Consigne: Peux-tu reproduire à l'identique, ligne par ligne, l'ensemble du matériel qui suit ?

----- Liste des entrées

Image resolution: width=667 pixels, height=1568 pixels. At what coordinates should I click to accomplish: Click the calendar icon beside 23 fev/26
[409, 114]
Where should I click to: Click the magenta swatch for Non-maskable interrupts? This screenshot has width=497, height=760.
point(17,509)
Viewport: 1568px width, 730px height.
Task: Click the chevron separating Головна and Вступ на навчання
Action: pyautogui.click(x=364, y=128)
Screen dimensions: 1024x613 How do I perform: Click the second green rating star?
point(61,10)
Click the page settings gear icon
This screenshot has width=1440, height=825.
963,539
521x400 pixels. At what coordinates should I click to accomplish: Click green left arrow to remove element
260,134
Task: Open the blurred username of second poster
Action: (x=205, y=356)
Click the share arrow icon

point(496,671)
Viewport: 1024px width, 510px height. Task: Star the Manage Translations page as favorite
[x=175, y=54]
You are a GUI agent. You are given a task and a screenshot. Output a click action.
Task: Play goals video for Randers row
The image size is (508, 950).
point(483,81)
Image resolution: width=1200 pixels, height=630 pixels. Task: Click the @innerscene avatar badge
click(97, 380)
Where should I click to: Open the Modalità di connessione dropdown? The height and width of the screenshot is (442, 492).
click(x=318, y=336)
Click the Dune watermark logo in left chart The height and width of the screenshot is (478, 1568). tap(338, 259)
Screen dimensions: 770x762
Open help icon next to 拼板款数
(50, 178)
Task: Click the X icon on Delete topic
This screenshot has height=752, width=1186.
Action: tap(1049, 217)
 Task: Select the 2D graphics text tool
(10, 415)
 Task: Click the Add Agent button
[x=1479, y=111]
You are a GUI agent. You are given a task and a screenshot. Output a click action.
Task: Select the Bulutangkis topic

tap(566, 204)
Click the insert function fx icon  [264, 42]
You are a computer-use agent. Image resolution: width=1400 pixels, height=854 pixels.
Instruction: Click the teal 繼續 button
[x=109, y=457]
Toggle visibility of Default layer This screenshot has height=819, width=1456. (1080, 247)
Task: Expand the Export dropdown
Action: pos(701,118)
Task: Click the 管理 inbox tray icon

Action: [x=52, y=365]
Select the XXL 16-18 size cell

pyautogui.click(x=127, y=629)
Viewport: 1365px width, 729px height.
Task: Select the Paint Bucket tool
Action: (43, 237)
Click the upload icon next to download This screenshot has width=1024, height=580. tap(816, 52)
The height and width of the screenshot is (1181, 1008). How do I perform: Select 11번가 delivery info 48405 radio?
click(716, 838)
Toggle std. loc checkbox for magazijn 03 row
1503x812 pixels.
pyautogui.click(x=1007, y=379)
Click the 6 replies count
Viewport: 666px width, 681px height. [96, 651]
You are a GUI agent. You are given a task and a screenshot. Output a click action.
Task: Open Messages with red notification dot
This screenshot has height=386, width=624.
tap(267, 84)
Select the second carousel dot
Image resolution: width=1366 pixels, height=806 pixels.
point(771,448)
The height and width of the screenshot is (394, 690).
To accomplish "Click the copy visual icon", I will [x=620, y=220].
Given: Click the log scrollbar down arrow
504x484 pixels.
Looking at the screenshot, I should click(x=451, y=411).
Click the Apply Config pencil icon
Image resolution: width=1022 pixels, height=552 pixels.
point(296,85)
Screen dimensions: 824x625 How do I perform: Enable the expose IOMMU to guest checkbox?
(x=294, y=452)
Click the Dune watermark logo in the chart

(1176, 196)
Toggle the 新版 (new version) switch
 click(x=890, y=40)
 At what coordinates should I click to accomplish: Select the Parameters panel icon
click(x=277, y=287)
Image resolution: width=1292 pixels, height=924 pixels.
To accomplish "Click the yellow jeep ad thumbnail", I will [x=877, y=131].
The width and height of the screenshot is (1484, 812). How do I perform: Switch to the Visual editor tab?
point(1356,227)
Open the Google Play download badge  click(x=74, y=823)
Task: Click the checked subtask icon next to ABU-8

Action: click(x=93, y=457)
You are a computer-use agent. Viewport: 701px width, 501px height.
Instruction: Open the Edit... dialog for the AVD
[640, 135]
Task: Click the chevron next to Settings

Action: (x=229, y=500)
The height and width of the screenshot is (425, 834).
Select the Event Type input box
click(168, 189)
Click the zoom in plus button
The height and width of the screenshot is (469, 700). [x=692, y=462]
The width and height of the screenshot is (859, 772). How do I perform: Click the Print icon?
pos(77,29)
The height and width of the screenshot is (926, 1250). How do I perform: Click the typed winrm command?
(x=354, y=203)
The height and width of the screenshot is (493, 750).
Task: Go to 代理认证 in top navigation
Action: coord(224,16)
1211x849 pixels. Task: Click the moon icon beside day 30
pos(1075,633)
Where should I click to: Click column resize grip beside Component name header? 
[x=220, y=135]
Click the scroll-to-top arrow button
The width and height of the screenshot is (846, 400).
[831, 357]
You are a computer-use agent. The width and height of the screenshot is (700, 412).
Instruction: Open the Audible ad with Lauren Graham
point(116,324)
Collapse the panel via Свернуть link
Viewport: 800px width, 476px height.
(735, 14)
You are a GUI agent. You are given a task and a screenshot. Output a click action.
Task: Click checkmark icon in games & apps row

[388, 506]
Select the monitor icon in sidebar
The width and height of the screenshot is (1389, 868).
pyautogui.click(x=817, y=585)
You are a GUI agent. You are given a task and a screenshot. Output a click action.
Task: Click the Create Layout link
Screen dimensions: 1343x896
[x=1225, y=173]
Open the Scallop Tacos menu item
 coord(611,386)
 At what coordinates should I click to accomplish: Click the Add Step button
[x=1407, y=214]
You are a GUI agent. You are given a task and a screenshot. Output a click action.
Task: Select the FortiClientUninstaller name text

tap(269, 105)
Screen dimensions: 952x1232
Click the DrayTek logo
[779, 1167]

----------

Résultat obtenu:
Image resolution: width=667 pixels, height=1568 pixels. At what coordinates should I click to accomplish: Click the calendar icon beside 23 fev/26
[409, 114]
Where should I click to: Click the magenta swatch for Non-maskable interrupts? This screenshot has width=497, height=760.
point(17,509)
Viewport: 1568px width, 730px height.
Task: Click the chevron separating Головна and Вступ на навчання
Action: pyautogui.click(x=364, y=128)
Screen dimensions: 1024x613 How do I perform: Click the second green rating star?
point(61,10)
Click the page settings gear icon
This screenshot has width=1440, height=825.
963,539
521x400 pixels. At what coordinates should I click to accomplish: Click green left arrow to remove element
260,134
Task: Open the blurred username of second poster
Action: (x=205, y=356)
Click the share arrow icon

point(496,671)
Viewport: 1024px width, 510px height. Task: Star the Manage Translations page as favorite
[x=175, y=54]
You are a GUI agent. You are given a task and a screenshot. Output a click action.
Task: Play goals video for Randers row
The image size is (508, 950).
point(483,81)
Image resolution: width=1200 pixels, height=630 pixels. Task: Click the @innerscene avatar badge
click(97, 380)
Where should I click to: Open the Modalità di connessione dropdown? The height and width of the screenshot is (442, 492).
click(x=318, y=336)
Click the Dune watermark logo in left chart The height and width of the screenshot is (478, 1568). tap(338, 259)
Screen dimensions: 770x762
Open help icon next to 拼板款数
(50, 178)
Task: Click the X icon on Delete topic
This screenshot has height=752, width=1186.
Action: tap(1049, 217)
 Task: Select the 2D graphics text tool
(10, 415)
 Task: Click the Add Agent button
[x=1479, y=111]
You are a GUI agent. You are given a task and a screenshot. Output a click action.
Task: Select the Bulutangkis topic

tap(566, 204)
Click the insert function fx icon  [264, 42]
You are a computer-use agent. Image resolution: width=1400 pixels, height=854 pixels.
Instruction: Click the teal 繼續 button
[x=109, y=457]
Toggle visibility of Default layer This screenshot has height=819, width=1456. (1080, 247)
Task: Expand the Export dropdown
Action: pos(701,118)
Task: Click the 管理 inbox tray icon

Action: [x=52, y=365]
Select the XXL 16-18 size cell

pyautogui.click(x=127, y=629)
Viewport: 1365px width, 729px height.
Task: Select the Paint Bucket tool
Action: (43, 237)
Click the upload icon next to download This screenshot has width=1024, height=580. tap(816, 52)
The height and width of the screenshot is (1181, 1008). How do I perform: Select 11번가 delivery info 48405 radio?
click(716, 838)
Toggle std. loc checkbox for magazijn 03 row
1503x812 pixels.
pyautogui.click(x=1007, y=379)
Click the 6 replies count
Viewport: 666px width, 681px height. [96, 651]
You are a GUI agent. You are given a task and a screenshot. Output a click action.
Task: Open Messages with red notification dot
This screenshot has height=386, width=624.
tap(267, 84)
Select the second carousel dot
Image resolution: width=1366 pixels, height=806 pixels.
point(771,448)
The height and width of the screenshot is (394, 690).
To accomplish "Click the copy visual icon", I will [x=620, y=220].
Given: Click the log scrollbar down arrow
504x484 pixels.
Looking at the screenshot, I should click(x=451, y=411).
Click the Apply Config pencil icon
Image resolution: width=1022 pixels, height=552 pixels.
point(296,85)
Screen dimensions: 824x625 How do I perform: Enable the expose IOMMU to guest checkbox?
(x=294, y=452)
Click the Dune watermark logo in the chart

(1176, 196)
Toggle the 新版 (new version) switch
 click(x=890, y=40)
 At what coordinates should I click to accomplish: Select the Parameters panel icon
click(x=277, y=287)
Image resolution: width=1292 pixels, height=924 pixels.
To accomplish "Click the yellow jeep ad thumbnail", I will [x=877, y=131].
The width and height of the screenshot is (1484, 812). How do I perform: Switch to the Visual editor tab?
point(1356,227)
Open the Google Play download badge  click(x=74, y=823)
Task: Click the checked subtask icon next to ABU-8

Action: click(x=93, y=457)
You are a computer-use agent. Viewport: 701px width, 501px height.
Instruction: Open the Edit... dialog for the AVD
[640, 135]
Task: Click the chevron next to Settings

Action: (x=229, y=500)
The height and width of the screenshot is (425, 834).
Select the Event Type input box
click(168, 189)
Click the zoom in plus button
The height and width of the screenshot is (469, 700). [x=692, y=462]
The width and height of the screenshot is (859, 772). How do I perform: Click the Print icon?
pos(77,29)
The height and width of the screenshot is (926, 1250). How do I perform: Click the typed winrm command?
(x=354, y=203)
The height and width of the screenshot is (493, 750).
Task: Go to 代理认证 in top navigation
Action: coord(224,16)
1211x849 pixels. Task: Click the moon icon beside day 30
pos(1075,633)
Where should I click to: Click column resize grip beside Component name header? 
[x=220, y=135]
Click the scroll-to-top arrow button
The width and height of the screenshot is (846, 400).
[831, 357]
You are a computer-use agent. The width and height of the screenshot is (700, 412).
Instruction: Open the Audible ad with Lauren Graham
point(116,324)
Collapse the panel via Свернуть link
Viewport: 800px width, 476px height.
(735, 14)
You are a GUI agent. You are given a task and a screenshot. Output a click action.
Task: Click checkmark icon in games & apps row

[388, 506]
Select the monitor icon in sidebar
The width and height of the screenshot is (1389, 868).
pyautogui.click(x=817, y=585)
You are a GUI agent. You are given a task and a screenshot. Output a click action.
Task: Click the Create Layout link
Screen dimensions: 1343x896
[x=1225, y=173]
Open the Scallop Tacos menu item
 coord(611,386)
 At what coordinates should I click to accomplish: Click the Add Step button
[x=1407, y=214]
You are a GUI agent. You are given a task and a screenshot. Output a click action.
Task: Select the FortiClientUninstaller name text

tap(269, 105)
Screen dimensions: 952x1232
Click the DrayTek logo
[779, 1167]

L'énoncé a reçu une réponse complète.